O sindicato dos motoristas de matérias perigosas marcou uma nova greve, desta vez ao trabalho suplementar, para Setembro. Isto sem que tenha ocorrido sequer qualquer negociação. O que faz pensar que a suspensão da última greve foi apenas táctica e destinada a não perder a face num contexto que começava a ser complicado do ponto de vista jurídico, político e económico (devido à forma como o governo estava a aplicar serviços máximos-mínimos, alegando que iria existir uma mediação que, afinal, nem chega a ser.
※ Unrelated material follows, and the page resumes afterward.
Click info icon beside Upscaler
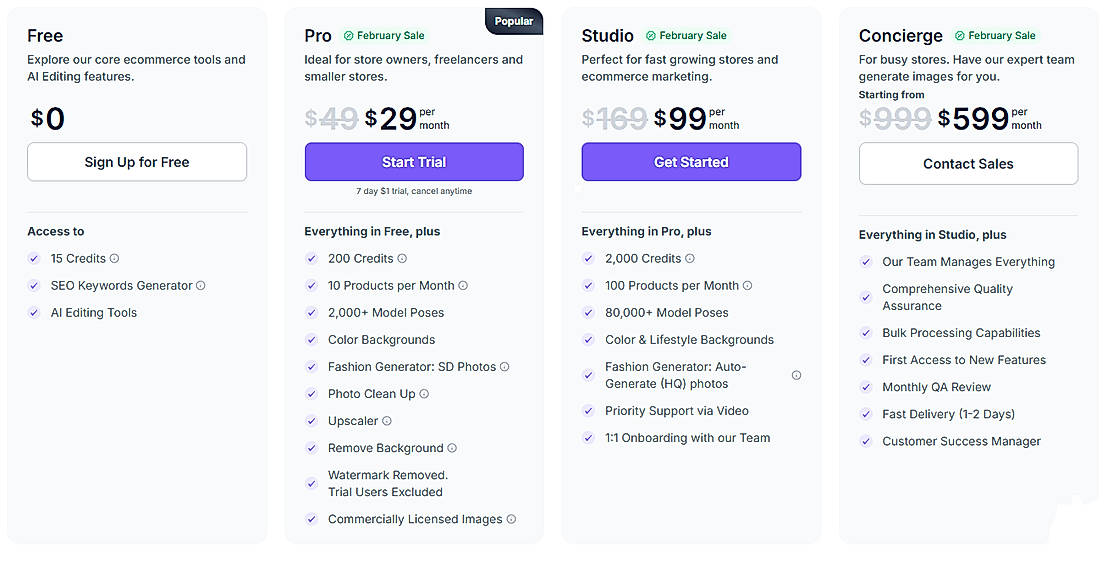point(387,421)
Será que Costa encontrou, enfim, a sua verdadeira oposição ou um salvo-conduto para a maioria absoluta? Confesso que ainda não percebi.

contorcionismo

6ª Feira

Quem o impacto ou eficácia de uma greve que não não tenha efeitos “negativos” que pressionem quem decide (seja o patronato formal ou informal)? Uma greve meramente simbólica vale tanto como um cravo na lapela no dia 25 de Abril. Fica bem, mas vale de pouco. É triste ver o direito à greve ser sucessivamente demonizado e espezinhado pelo nosso governo mais à “esquerda” desde 1976. Se era para isto, declaro-me mais do que arrependido por ter achado, em 2009 (primeiro manifesto em defesa de uma solução PS/PCP/BE) e 2015, que valia a pena experimentar.

cravo murcho

E Eu É Que Sou Do Contra?

Pelas 13.40, Francisco Louçã e Carvalho da Silva, na hora de almoço da TSF, arrasavam a estratégia mais recente de Mário Nogueira, chegando o último a dizer que em certas alturas há “quem se agarre a qualquer coisa”  a propósito do apelo que o líder da Fenprof fez a PCP e Bloco. Repare-se que nem estou dizer se estão certos. Apenas que se fosse eu, era logo de anti-sindicalista e anti-comunista para baixo.